> _WHAT YOU SHOULD DO_
An exact reproduction of all the entries is what the answer must contain.
......
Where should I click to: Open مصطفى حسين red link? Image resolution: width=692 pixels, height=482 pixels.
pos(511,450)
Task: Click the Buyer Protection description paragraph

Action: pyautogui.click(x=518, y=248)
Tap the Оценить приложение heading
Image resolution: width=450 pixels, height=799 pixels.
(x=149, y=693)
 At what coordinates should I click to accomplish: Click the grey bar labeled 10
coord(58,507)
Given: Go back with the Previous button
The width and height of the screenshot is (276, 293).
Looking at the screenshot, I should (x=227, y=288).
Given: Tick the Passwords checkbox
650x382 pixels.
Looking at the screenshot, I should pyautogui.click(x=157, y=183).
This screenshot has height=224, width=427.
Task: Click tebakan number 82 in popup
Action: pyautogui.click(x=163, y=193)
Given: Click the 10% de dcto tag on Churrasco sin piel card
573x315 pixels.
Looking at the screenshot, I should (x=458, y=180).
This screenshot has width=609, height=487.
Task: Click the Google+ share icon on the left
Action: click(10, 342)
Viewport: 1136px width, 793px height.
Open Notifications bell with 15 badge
......
> _SOLUTION_
Where should I click to: Open مصطفى حسين red link? Image resolution: width=692 pixels, height=482 pixels.
pos(511,450)
Task: Click the Buyer Protection description paragraph

Action: pyautogui.click(x=518, y=248)
Tap the Оценить приложение heading
Image resolution: width=450 pixels, height=799 pixels.
(x=149, y=693)
 At what coordinates should I click to accomplish: Click the grey bar labeled 10
coord(58,507)
Given: Go back with the Previous button
The width and height of the screenshot is (276, 293).
Looking at the screenshot, I should (x=227, y=288).
Given: Tick the Passwords checkbox
650x382 pixels.
Looking at the screenshot, I should pyautogui.click(x=157, y=183).
This screenshot has height=224, width=427.
Task: Click tebakan number 82 in popup
Action: pyautogui.click(x=163, y=193)
Given: Click the 10% de dcto tag on Churrasco sin piel card
573x315 pixels.
Looking at the screenshot, I should (x=458, y=180).
This screenshot has width=609, height=487.
Task: Click the Google+ share icon on the left
Action: click(10, 342)
Viewport: 1136px width, 793px height.
Open Notifications bell with 15 badge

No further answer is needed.